Perhaps you’ve heard that levied as an objection to the use of economics. It’s a fair objection: I’ve often said that virtually any multidisciplinary conversation involving an economist is bound to devolve into a debate about the rationality assumption. Limits to the homo economicus version of rationality are also limits to the explanatory power of some aspects of introductory-level economics. They do not, however, compromise the case for laissez-faire. If anything, they strengthen it.
The crucial non-sequitur in arguments for government intervention based on individual irrationality is the one that assumes the same faults do not apply to the regulators, as well. Who, I asked for Forbes a few years ago, nudges the nudgers?
I worry, as Deirdre McCloskey did in her 2006 volume The Bourgeois Virtues, about the prerogatives of an immortal, all-seeing, all-encompassing, all-powerful state with a visible and presumably benevolent fist that reaches into our affairs and corrects that which is unwise or unjust or simply unlovely.
In a 2015 article in the West Virginia Law Review, legal scholars Gary M. Lucas and Slavisa Tasic explored the relationship between behavioral issues, law, and regulation.
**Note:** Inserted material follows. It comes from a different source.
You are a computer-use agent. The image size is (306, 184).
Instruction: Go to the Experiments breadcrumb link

The cognitive limitations compromising the effectiveness and rationality of our commercial and social behavior are amplified by the political because we have even fewer incentives to behave rationally in politics. It is “rational” to remain ignorant in the run-up to an election as one’s vote is almost certainly not going to be decisive. It is also “rational” to cling to irrational beliefs—those that are demonstrably at odds with one’s stated goals—because these beliefs are costly to correct and because one might run afoul of friends and family indulging similarly irrational beliefs and earn their disapprobation.
Citing the work of Timur Kuran and Cass Sunstein, they note the importance of salience as a predictor of “availability cascades” (p. 223):

“In an availability cascade, people with imperfect information accept something as true because others believe it. Moreover, people feel social pressure to accept a particular belief and become reluctant to publicly express their skepticism. Special interest groups and other availability entrepreneurs attempt to create availability cascades to advance their agendas.””]
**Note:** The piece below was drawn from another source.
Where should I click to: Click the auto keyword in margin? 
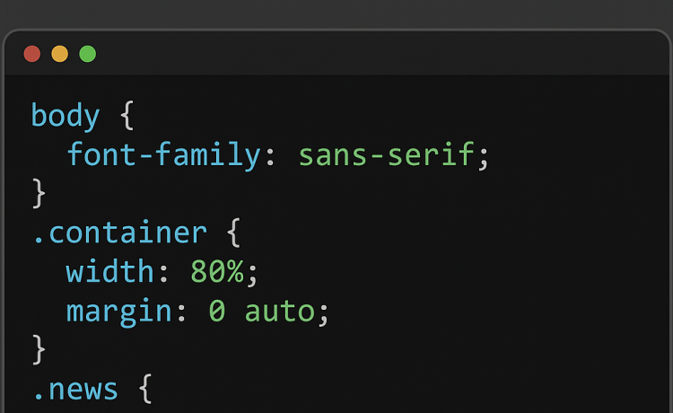pos(280,311)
Think about that the next time a particular tragedy or issue dominates your social media feeds. The by-now-classic example is terrorism. It’s horrible, no doubt, but terrorism is so rare that it should barely register in any inventory of likely threats to our safety and security.
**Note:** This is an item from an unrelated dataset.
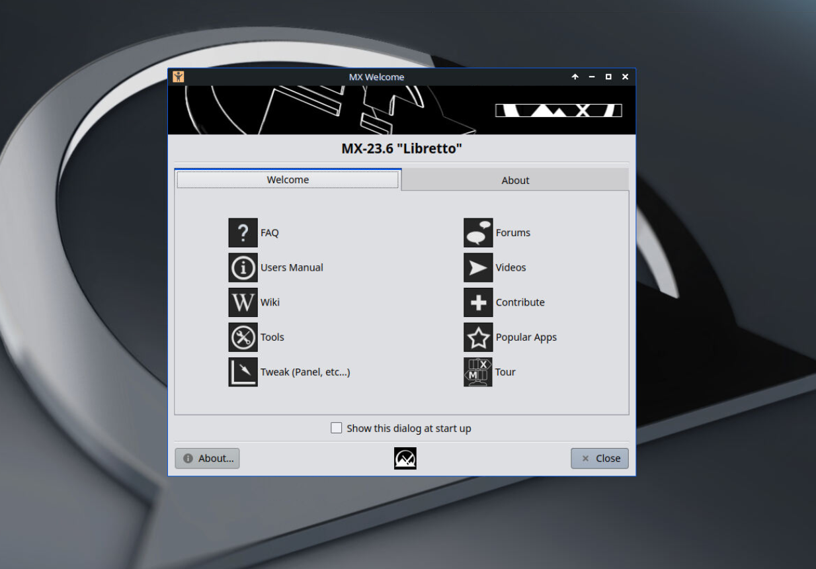Screen dimensions: 816x569
Task: Click the Wiki icon
Action: pos(243,302)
Lucas and Tasic also note the importance of salience for explaining why we regulate rather than subsidize. To use one example, it would be far more effective to write checks to low-income workers than to mandate that firms pay higher wages, but as they point out (p. 239) regulation conceals costs that would be obvious with subsidies. Even though the regulation is more wasteful than a subsidy, it is more politically palatable because the transfer isn’t as obvious.
A bit of introspection should convince all of us that we are bound by important and sometimes-depressing cognitive limitations. These limitations, I think, should make us less enthusiastic about using the state to solve our problems rather than more: externalities notwithstanding I bear almost all the costs of my impulsiveness or flawed beliefs about medicine or what have you. With access to the machinery of the state, I can inflict those costs on everyone.